_What you are asked to do_
Please repeat each of the rows below word for word.

Entries on locating words and elements
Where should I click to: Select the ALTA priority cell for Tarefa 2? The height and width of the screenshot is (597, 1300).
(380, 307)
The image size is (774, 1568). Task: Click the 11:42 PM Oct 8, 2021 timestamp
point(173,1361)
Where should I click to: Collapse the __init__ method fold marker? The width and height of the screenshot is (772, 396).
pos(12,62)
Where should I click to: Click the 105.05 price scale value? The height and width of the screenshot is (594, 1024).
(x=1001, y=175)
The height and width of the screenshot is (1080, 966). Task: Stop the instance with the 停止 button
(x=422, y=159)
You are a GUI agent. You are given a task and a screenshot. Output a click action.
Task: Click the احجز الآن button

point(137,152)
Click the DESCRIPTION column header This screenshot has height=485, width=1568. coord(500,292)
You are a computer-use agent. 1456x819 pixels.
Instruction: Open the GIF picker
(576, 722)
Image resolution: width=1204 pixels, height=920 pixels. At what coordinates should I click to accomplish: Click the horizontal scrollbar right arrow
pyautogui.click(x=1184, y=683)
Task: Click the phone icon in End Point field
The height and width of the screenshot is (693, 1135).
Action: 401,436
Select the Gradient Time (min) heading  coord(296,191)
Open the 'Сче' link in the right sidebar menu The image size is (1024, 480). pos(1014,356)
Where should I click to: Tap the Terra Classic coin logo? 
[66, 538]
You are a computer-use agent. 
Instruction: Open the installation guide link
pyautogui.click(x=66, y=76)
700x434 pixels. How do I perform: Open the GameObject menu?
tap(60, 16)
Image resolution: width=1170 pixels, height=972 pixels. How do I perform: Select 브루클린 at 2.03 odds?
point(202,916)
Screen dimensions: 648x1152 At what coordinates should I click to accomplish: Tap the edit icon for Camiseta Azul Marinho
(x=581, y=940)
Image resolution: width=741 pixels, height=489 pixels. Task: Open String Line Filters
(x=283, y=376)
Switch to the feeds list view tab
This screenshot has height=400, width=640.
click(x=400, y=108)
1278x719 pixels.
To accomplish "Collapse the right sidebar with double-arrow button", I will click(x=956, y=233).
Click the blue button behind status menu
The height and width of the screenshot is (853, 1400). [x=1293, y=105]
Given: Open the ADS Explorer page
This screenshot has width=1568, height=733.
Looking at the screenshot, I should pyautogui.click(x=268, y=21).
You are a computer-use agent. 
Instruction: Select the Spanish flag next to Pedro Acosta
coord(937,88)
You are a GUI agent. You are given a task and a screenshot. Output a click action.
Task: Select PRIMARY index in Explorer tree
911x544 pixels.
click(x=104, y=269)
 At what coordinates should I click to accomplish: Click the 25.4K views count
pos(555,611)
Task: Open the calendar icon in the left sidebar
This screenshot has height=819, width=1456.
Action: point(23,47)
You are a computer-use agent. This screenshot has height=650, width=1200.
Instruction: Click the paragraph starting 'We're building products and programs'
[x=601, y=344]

_Solution below_
Where should I click to: Select the ALTA priority cell for Tarefa 2? The height and width of the screenshot is (597, 1300).
(380, 307)
The image size is (774, 1568). Task: Click the 11:42 PM Oct 8, 2021 timestamp
point(173,1361)
Where should I click to: Collapse the __init__ method fold marker? The width and height of the screenshot is (772, 396).
pos(12,62)
Where should I click to: Click the 105.05 price scale value? The height and width of the screenshot is (594, 1024).
(x=1001, y=175)
The height and width of the screenshot is (1080, 966). Task: Stop the instance with the 停止 button
(x=422, y=159)
You are a GUI agent. You are given a task and a screenshot. Output a click action.
Task: Click the احجز الآن button

point(137,152)
Click the DESCRIPTION column header This screenshot has height=485, width=1568. coord(500,292)
You are a computer-use agent. 1456x819 pixels.
Instruction: Open the GIF picker
(576, 722)
Image resolution: width=1204 pixels, height=920 pixels. At what coordinates should I click to accomplish: Click the horizontal scrollbar right arrow
pyautogui.click(x=1184, y=683)
Task: Click the phone icon in End Point field
The height and width of the screenshot is (693, 1135).
Action: 401,436
Select the Gradient Time (min) heading  coord(296,191)
Open the 'Сче' link in the right sidebar menu The image size is (1024, 480). pos(1014,356)
Where should I click to: Tap the Terra Classic coin logo? 
[66, 538]
You are a computer-use agent. 
Instruction: Open the installation guide link
pyautogui.click(x=66, y=76)
700x434 pixels. How do I perform: Open the GameObject menu?
tap(60, 16)
Image resolution: width=1170 pixels, height=972 pixels. How do I perform: Select 브루클린 at 2.03 odds?
point(202,916)
Screen dimensions: 648x1152 At what coordinates should I click to accomplish: Tap the edit icon for Camiseta Azul Marinho
(x=581, y=940)
Image resolution: width=741 pixels, height=489 pixels. Task: Open String Line Filters
(x=283, y=376)
Switch to the feeds list view tab
This screenshot has height=400, width=640.
click(x=400, y=108)
1278x719 pixels.
To accomplish "Collapse the right sidebar with double-arrow button", I will click(x=956, y=233).
Click the blue button behind status menu
The height and width of the screenshot is (853, 1400). [x=1293, y=105]
Given: Open the ADS Explorer page
This screenshot has width=1568, height=733.
Looking at the screenshot, I should pyautogui.click(x=268, y=21).
You are a computer-use agent. 
Instruction: Select the Spanish flag next to Pedro Acosta
coord(937,88)
You are a GUI agent. You are given a task and a screenshot. Output a click action.
Task: Select PRIMARY index in Explorer tree
911x544 pixels.
click(x=104, y=269)
 At what coordinates should I click to accomplish: Click the 25.4K views count
pos(555,611)
Task: Open the calendar icon in the left sidebar
This screenshot has height=819, width=1456.
Action: point(23,47)
You are a computer-use agent. This screenshot has height=650, width=1200.
Instruction: Click the paragraph starting 'We're building products and programs'
[x=601, y=344]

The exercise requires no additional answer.